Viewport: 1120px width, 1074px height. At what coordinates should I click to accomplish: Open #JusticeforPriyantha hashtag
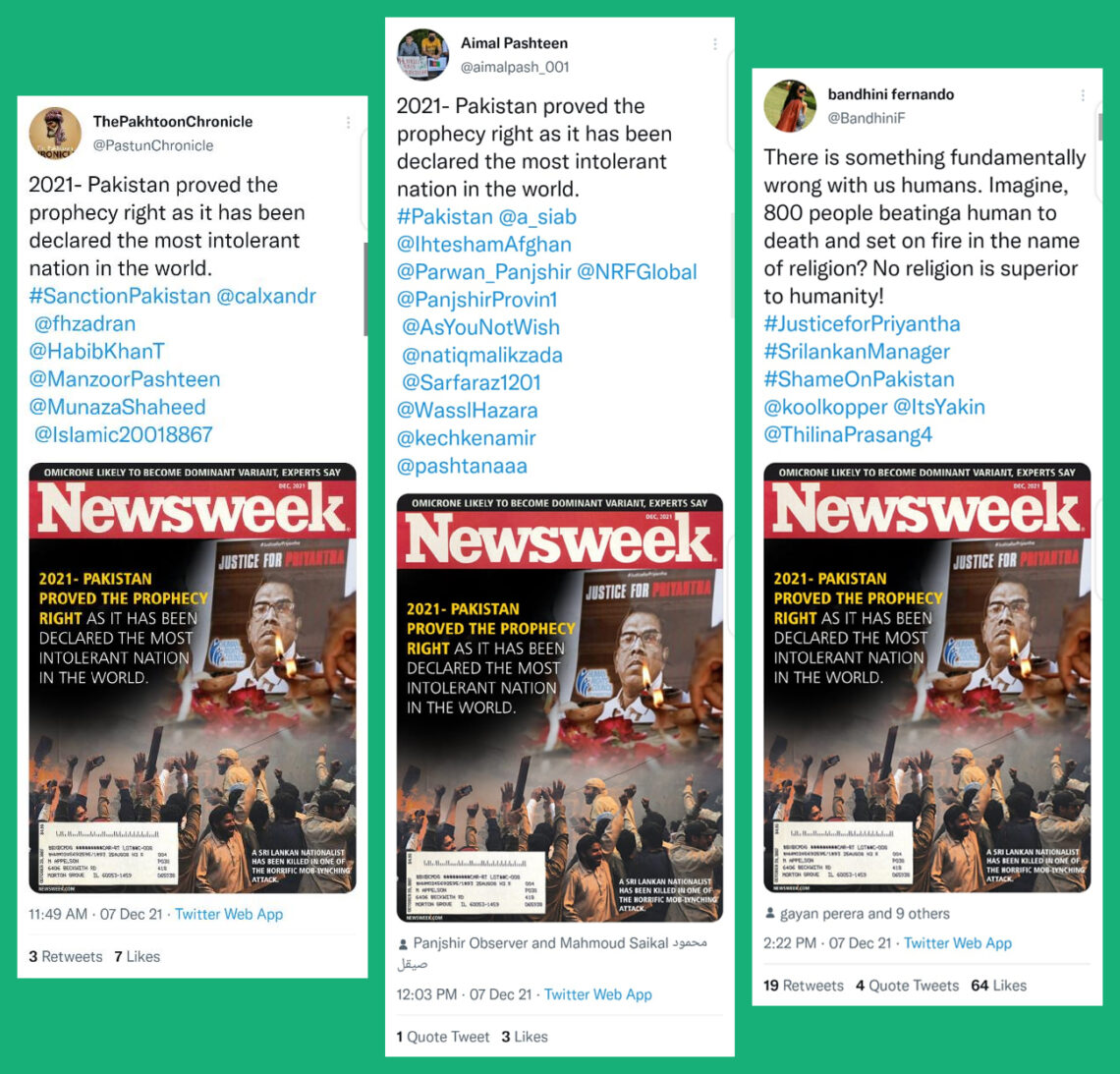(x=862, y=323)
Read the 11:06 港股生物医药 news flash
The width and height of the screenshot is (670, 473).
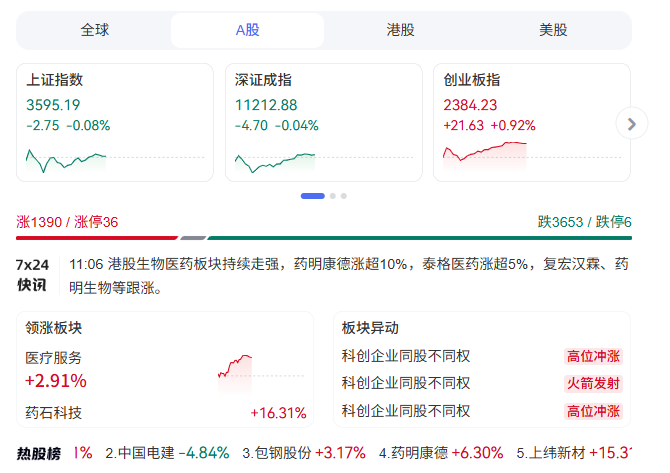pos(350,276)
--
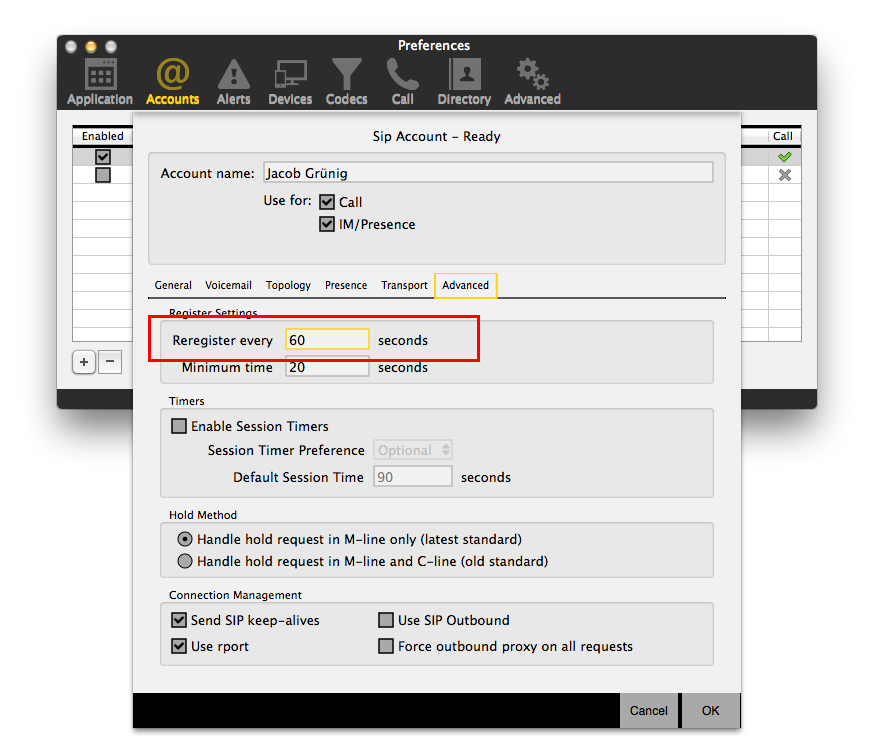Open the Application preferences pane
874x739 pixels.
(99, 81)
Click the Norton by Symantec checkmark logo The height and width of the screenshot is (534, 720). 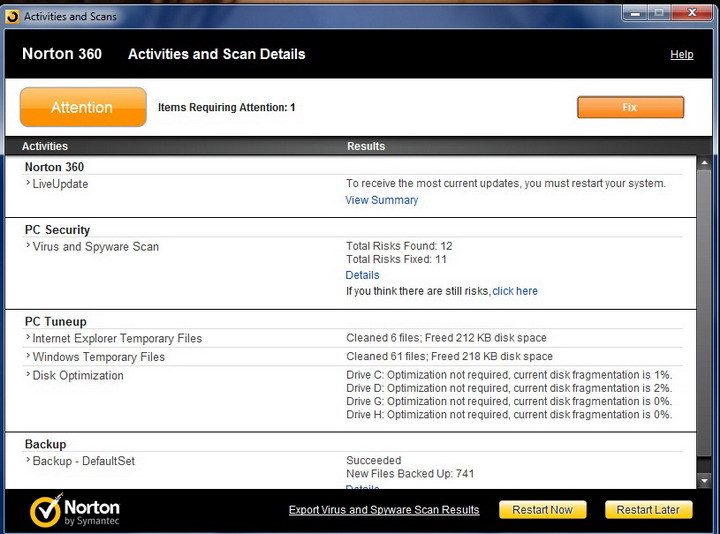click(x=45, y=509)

* **What is expected**
Lay out as a Markdown table with the columns Number and Text the lines starting at the one containing "Viewport: 1120px width, 1074px" and ending after the one containing "pos(350,276)", both included, omitting blank lines and pictures.

* **Full answer**
| Number | Text |
|---|---|
| 1 | Viewport: 1120px width, 1074px height. At what coordinates should I click to accomplish: Open #JusticeforPriyantha hashtag |
| 2 | (x=862, y=323) |
| 3 | Read the 11:06 港股生物医药 news flash |
| 4 | The width and height of the screenshot is (670, 473). |
| 5 | pos(350,276) |